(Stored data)
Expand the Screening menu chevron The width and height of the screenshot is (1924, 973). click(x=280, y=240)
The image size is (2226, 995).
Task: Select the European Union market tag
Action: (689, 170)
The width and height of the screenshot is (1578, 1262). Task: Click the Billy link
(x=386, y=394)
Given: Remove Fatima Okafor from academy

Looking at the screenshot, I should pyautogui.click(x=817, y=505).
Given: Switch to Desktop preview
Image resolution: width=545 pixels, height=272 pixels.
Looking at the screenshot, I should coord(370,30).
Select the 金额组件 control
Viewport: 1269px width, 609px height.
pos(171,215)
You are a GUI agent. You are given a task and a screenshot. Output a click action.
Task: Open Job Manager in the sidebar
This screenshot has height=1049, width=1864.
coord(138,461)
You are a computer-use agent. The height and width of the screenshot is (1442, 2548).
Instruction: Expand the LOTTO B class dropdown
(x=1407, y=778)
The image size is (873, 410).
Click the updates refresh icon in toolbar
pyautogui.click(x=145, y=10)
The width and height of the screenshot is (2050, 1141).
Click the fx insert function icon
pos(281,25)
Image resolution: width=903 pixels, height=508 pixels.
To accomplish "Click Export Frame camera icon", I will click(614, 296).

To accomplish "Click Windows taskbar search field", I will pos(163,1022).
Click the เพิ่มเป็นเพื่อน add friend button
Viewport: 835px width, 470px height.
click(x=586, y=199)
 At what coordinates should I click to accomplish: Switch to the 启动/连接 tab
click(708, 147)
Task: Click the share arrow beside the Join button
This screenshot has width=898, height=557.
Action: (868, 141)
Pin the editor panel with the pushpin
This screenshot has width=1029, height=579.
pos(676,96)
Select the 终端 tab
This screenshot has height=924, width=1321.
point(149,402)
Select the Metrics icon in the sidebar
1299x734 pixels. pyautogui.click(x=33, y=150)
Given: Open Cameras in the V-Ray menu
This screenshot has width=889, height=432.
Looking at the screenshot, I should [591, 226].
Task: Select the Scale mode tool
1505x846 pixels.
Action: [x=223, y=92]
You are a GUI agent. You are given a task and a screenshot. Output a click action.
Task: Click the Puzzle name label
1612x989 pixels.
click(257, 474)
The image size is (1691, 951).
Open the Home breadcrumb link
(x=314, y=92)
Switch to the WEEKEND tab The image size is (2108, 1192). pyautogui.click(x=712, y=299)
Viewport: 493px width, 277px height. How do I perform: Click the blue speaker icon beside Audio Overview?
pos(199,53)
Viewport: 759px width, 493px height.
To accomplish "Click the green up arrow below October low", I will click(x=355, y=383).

• WORK INSTRUCTION: Would you give the data above again, exactly as written?

• EXERCISE RESULT:
Expand the Screening menu chevron The width and height of the screenshot is (1924, 973). click(x=280, y=240)
The image size is (2226, 995).
Task: Select the European Union market tag
Action: (689, 170)
The width and height of the screenshot is (1578, 1262). Task: Click the Billy link
(x=386, y=394)
Given: Remove Fatima Okafor from academy

Looking at the screenshot, I should pyautogui.click(x=817, y=505).
Given: Switch to Desktop preview
Image resolution: width=545 pixels, height=272 pixels.
Looking at the screenshot, I should coord(370,30).
Select the 金额组件 control
Viewport: 1269px width, 609px height.
pos(171,215)
You are a GUI agent. You are given a task and a screenshot. Output a click action.
Task: Open Job Manager in the sidebar
This screenshot has height=1049, width=1864.
coord(138,461)
You are a computer-use agent. The height and width of the screenshot is (1442, 2548).
Instruction: Expand the LOTTO B class dropdown
(x=1407, y=778)
The image size is (873, 410).
Click the updates refresh icon in toolbar
pyautogui.click(x=145, y=10)
The width and height of the screenshot is (2050, 1141).
Click the fx insert function icon
pos(281,25)
Image resolution: width=903 pixels, height=508 pixels.
To accomplish "Click Export Frame camera icon", I will click(614, 296).

To accomplish "Click Windows taskbar search field", I will pos(163,1022).
Click the เพิ่มเป็นเพื่อน add friend button
Viewport: 835px width, 470px height.
click(x=586, y=199)
 At what coordinates should I click to accomplish: Switch to the 启动/连接 tab
click(708, 147)
Task: Click the share arrow beside the Join button
This screenshot has width=898, height=557.
Action: (868, 141)
Pin the editor panel with the pushpin
This screenshot has width=1029, height=579.
pos(676,96)
Select the 终端 tab
This screenshot has height=924, width=1321.
point(149,402)
Select the Metrics icon in the sidebar
1299x734 pixels. pyautogui.click(x=33, y=150)
Given: Open Cameras in the V-Ray menu
This screenshot has width=889, height=432.
Looking at the screenshot, I should [591, 226].
Task: Select the Scale mode tool
1505x846 pixels.
Action: [x=223, y=92]
You are a GUI agent. You are given a task and a screenshot. Output a click action.
Task: Click the Puzzle name label
1612x989 pixels.
click(257, 474)
The image size is (1691, 951).
Open the Home breadcrumb link
(x=314, y=92)
Switch to the WEEKEND tab The image size is (2108, 1192). pyautogui.click(x=712, y=299)
Viewport: 493px width, 277px height. How do I perform: Click the blue speaker icon beside Audio Overview?
pos(199,53)
Viewport: 759px width, 493px height.
To accomplish "Click the green up arrow below October low", I will click(x=355, y=383).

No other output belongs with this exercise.